JATIGEMBOL – Pemerintah Desa Jatigembol menggelar musyawarah Rembuk Stunting pada Rabu (19/08/2026) bertempat di Aula Kantor Desa Jatigembol. Langkah strategis ini dilakukan untuk mempercepat pencegahan dan penurunan angka stunting terintegrasi di wilayah Desa Jatigembol.
Kegiatan ini dihadiri oleh berbagai pemangku kepentingan (multistakeholder), di antaranya Kepala Desa beserta perangkat desa, BPD Jatigembol, Pendamping Desa, tim dari Puskesmas, KPM, kader Posyandu, serta perwakilan TP-PKK Desa Jatigembol. Turut hadir pula Camat Kedunggalar yang pada kesempatan ini diwakili oleh Eko Budi W.
Musyawarah dipimpin langsung oleh Indra Radwin Pramono dari unsur BPD Jatigembol, dengan Sri Priyati (BPD) bertindak sebagai notulis. Adapun jajaran narasumber yang mengawal jalannya pemaparan materi meliputi:
Budi Sulistyonarko (Kepala Desa Jatigembol)
Eko Budi W. (Perwakilan Camat Kedunggalar)
Widhiarti (PDD Kecamatan Kedunggalar)
Indah Sunarsih (Puskesmas)
Wahyu Setyorini (Kader Pembangunan Manusia / KPM Desa Jatigembol)
Acara diawali dengan penyampaian laporan tingkat konvergensi pencegahan stunting di Desa Jatigembol oleh KPM, Wahyu Setyorini. Dalam laporannya, disampaikan bahwa persentase konvergensi pencegahan stunting desa saat ini mencapai 49,68%.
Agenda kemudian dilanjutkan dengan paparan rancangan usulan program pencegahan stunting desa.

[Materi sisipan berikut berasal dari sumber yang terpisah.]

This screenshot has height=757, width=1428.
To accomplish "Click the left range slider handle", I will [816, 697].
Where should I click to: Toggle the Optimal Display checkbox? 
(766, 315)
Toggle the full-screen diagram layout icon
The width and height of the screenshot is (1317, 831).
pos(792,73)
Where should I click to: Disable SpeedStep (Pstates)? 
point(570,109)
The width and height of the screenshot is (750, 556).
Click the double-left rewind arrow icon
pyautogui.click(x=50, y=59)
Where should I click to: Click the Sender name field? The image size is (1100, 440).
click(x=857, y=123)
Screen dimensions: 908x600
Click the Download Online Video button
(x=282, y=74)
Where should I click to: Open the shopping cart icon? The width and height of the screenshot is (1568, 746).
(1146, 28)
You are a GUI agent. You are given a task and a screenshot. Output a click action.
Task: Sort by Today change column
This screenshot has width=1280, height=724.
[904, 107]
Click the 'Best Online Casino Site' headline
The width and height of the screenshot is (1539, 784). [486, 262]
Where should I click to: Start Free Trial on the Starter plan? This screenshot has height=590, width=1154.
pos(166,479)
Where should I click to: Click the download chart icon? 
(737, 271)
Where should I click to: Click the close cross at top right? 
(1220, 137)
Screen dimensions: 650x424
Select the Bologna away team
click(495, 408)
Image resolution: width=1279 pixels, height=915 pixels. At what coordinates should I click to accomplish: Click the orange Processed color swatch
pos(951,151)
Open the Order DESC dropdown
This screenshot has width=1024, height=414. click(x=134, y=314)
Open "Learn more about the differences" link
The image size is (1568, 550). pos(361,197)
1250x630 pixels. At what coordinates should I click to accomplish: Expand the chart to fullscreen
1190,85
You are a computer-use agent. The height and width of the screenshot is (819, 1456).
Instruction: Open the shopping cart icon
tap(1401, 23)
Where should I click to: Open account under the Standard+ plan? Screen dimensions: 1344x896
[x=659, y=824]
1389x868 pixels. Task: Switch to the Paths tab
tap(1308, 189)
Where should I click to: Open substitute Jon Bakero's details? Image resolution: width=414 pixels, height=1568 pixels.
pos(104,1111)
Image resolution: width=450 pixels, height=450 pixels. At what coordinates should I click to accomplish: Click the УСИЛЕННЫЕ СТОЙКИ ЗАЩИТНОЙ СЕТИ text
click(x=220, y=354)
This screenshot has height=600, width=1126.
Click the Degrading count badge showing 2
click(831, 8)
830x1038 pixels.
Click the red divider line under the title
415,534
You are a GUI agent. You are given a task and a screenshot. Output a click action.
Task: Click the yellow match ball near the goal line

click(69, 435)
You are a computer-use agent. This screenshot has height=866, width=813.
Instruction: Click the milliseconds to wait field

Usulan ini disusun dari hasil pembahasan partisipatif bersama seluruh pemangku kepentingan, dengan menetapkan prioritas kegiatan berdasarkan persentase evaluasi laporan konvergensi yang ada.
"Rembuk stunting ini menjadi wadah krusial untuk mengevaluasi sekaligus menyelaraskan prioritas program, agar alokasi pencegahan stunting di desa kita benar-benar tepat sasaran," tegas Kepala Desa Jatigembol, Budi Sulistyonarko.
Setelah melalui proses diskusi intensif dan pembahasan materi secara mendalam, seluruh peserta rembuk menyepakati beberapa poin penting yang ditetapkan sebagai keputusan akhir musyawarah.
Desa Jatigembol berkomitmen untuk melanjutkan dan memperkuat program penanganan yang telah berjalan, antara lain:
Kelas Kebut Gizi (Ibu Sadar Gizi)
Program Kemping Asik
Kelas Ibu Produktif
Pemberian Makanan Tambahan (PMT) Penyuluhan khusus bagi balita stunting serta ibu hamil dengan risiko tinggi (resti) stunting
Pelaksanaan Posyandu Integrasi Layanan Primer (ILP)
Program Kunjungan Orang Tua Asuh yang disepakati sebanyak 4 kali dalam satu tahun
Dengan ditetapkannya kesepakatan ini, Pemdes Jatigembol bersama seluruh elemen masyarakat optimistis mampu menekan angka stunting dan mewujudkan generasi desa yang sehat, cerdas, serta berkualitas.